Monoclonal antibody to the type I insulin-like growth factor (IGF-I) receptor blocks IGF-I receptor-mediated DNA synthesis: clarification of the mitogenic mechanisms of IGF-I and insulin in human skin fibroblasts.

Abstract

Insulin and insulin-like growth factor type I (IGF-I) stimulate an overlapping spectrum of biological responses in human skin fibroblasts. Although insulin and IGF-I are known to stimulate the incorporation of [3H]thymidine into DNA in these cells, the identity of the receptor(s) that mediates this effect has not been fully clarified.

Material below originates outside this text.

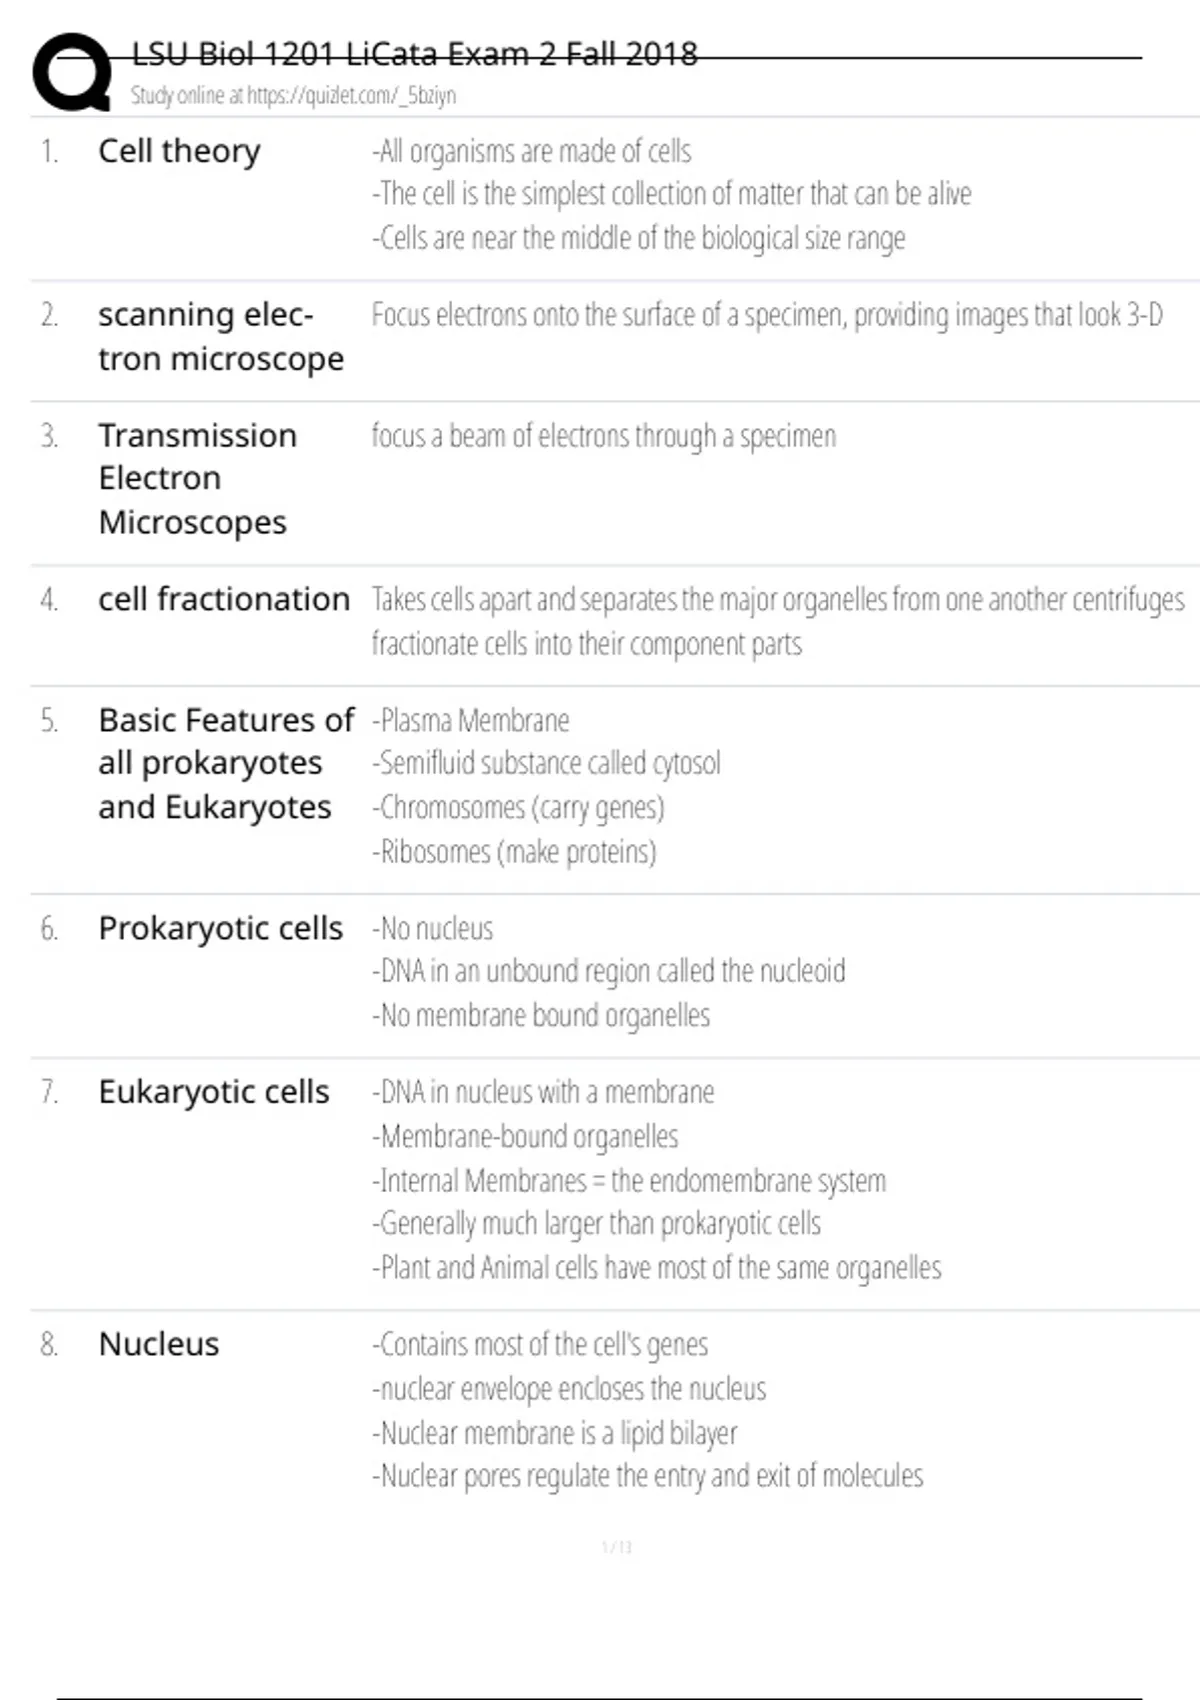This screenshot has width=1200, height=1700.
Task: Click the definition 'All organisms are made of cells'
Action: [531, 152]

The mouse anti-human IGF-I receptor antibody .alpha.IR-3 binds with specificity to IGF-I but not to insulin receptors in human placental membranes; it also specifically inhibits the binding of 125I-labeled IGF-I but not 125I-labeled insulin to suspensions of human skin fibroblasts in a dose-dependent manner. .alpha.IR-3 competitively inhibits IGF-I-mediated stimulation of [3H]thymidine incorporation into DNA. This inhibition is dependent on the concentration of .alpha.IR-3 and in the presence of a fixed antibody concentration can be partially overcome by high concentrations of IGF-I. In contrast, at concentrations of < 1 .mu.g/ml, the effect of insulin to stimulate [3H]thymidine incorporation is not inhibited by .alpha.IR-3. However, the incremental effects of higher concentrations (> 1 .mu.g/ml) of insulin on [3H]thymidine incorporation are inhibited by .alpha.IR-3. .alpha.IR-3 is a highly specific antagonist of IGF-I receptor-mediated mitogenesis in human skin fibroblasts. By using this antibody, it is shown directly that insulin can act through the IGF-I receptor to stimulate DNA synthesis but can also activate this effect through the insulin receptor itself.